Mr. Constantino has served on the board since March 2015, giving him full overlap with the underperformance period; NXRT's 3-year return of -29.6% lags the ^FNER (FTSE NAREIT All Equity REITs Index) by 43.1 percentage points, well above the 30-percentage-point trigger, and the 5-year return of -32.4% similarly underperforms, so the 5-year mitigant that could downgrade the vote from AGAINST to FOR does not apply.
Mr. Kavanaugh has served on the board since March 2015, fully overlapping the underperformance period; NXRT's 3-year return of -29.6% trails the ^FNER (FTSE NAREIT All Equity REITs Index) by 43.1 percentage points, exceeding the 30-percentage-point trigger for negative absolute TSR, and the 5-year return does not provide a recovery that would activate the mitigating downgrade to FOR.
Dr. Laffer has served on the board since May 2015, fully overlapping the underperformance period; NXRT's 3-year return of -29.6% trails the ^FNER (FTSE NAREIT All Equity REITs Index) by 43.1 percentage points, exceeding the 30-percentage-point trigger, and the negative 5-year return equally confirms sustained underperformance rather than a transient trough.
Dr. Swain joined the board in August 2022, which is more than 24 months before this meeting and means her tenure covers the bulk of the 3-year measurement window; NXRT's 3-year return of -29.6% trails the ^FNER (FTSE NAREIT All Equity REITs Index) by 43.1 percentage points, triggering the underperformance threshold, and while it is noted that some underperformance predated her arrival, her tenure substantially overlaps the period so the trigger applies; the 5-year mitigant does not offset this given the equally poor long-term returns.

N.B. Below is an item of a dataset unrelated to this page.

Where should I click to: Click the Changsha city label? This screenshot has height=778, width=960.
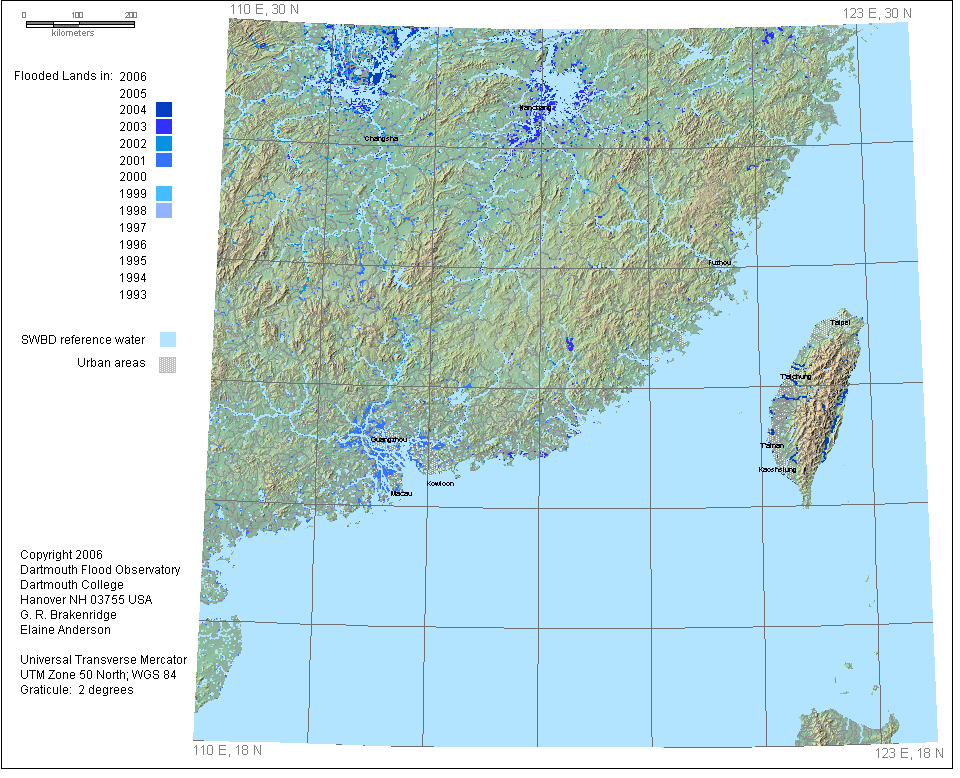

Ms. Wood has served on the board since July 2020, more than covering the full 3-year underperformance measurement period; NXRT's 3-year return of -29.6% trails the ^FNER (FTSE NAREIT All Equity REITs Index) by 43.1 percentage points, well above the 30-percentage-point trigger, and the 5-year return of -32.4% equally confirms sustained underperformance so the 5-year mitigant does not apply.
For Analysis
All seven director nominees trigger the TSR underperformance policy. NXRT's 3-year stock return of -29.6% falls 43.1 percentage points below the ^FNER (FTSE NAREIT All Equity REITs Index) return of +13.5%, far exceeding the 30-percentage-point threshold that applies when absolute 3-year TSR is negative. The 5-year return of -32.4% confirms sustained underperformance and does not provide the mitigating offset that would downgrade votes from AGAINST to FOR. Accordingly, the policy calls for AGAINST votes on all seven nominees.
Say on Pay
✗ AGAINSTCEO
James Dondero
Total Comp
N/A
Prior Support
94%%
The company's equity compensation program consists entirely of time-vesting stock awards with no performance conditions — meaning executives receive these awards regardless of whether shareholders make or lose money, which our policy treats as fixed pay dressed up as variable pay. NXRT's stock has lost nearly 30% over the past three years while the ^FNER (FTSE NAREIT All Equity REITs Index) gained 13.5%, yet the CEO received stock award grants valued at over $3.3 million in 2025 with no link to this underperformance. The compensation committee explicitly states it does not benchmark award levels, removing the normal external check on pay scale, and the absence of any performance conditions in the incentive plan means there is no mechanism to reduce executive pay when shareholders suffer losses.
Auditor Ratification
✓ FORAuditor
KPMG LLP
Tenure
N/A
Audit Fees
$1,195,000
Non-Audit Fees
$279,295
Non-audit fees (tax compliance and advisory services totaling $279,295) represent approximately 23.4% of audit fees ($1,195,000), well below the 50% threshold that would raise independence concerns; KPMG is a Big 4 firm appropriate for a $1.3 billion market-cap company; auditor tenure is not disclosed in the filing so the tenure trigger cannot fire per policy, and no material financial restatements are noted.
Overall Assessment
The 2026 NXRT annual meeting presents a challenging ballot for shareholders: the company's stock has lost nearly 30% over three years while the broad equity REIT benchmark (^FNER — FTSE NAREIT All Equity REITs Index) gained 13.5%, triggering AGAINST votes on all seven director nominees and on the say-on-pay proposal due to the absence of any performance-based conditions in the executive equity program. The auditor ratification of KPMG is the sole proposal that passes all policy screens and warrants a FOR vote.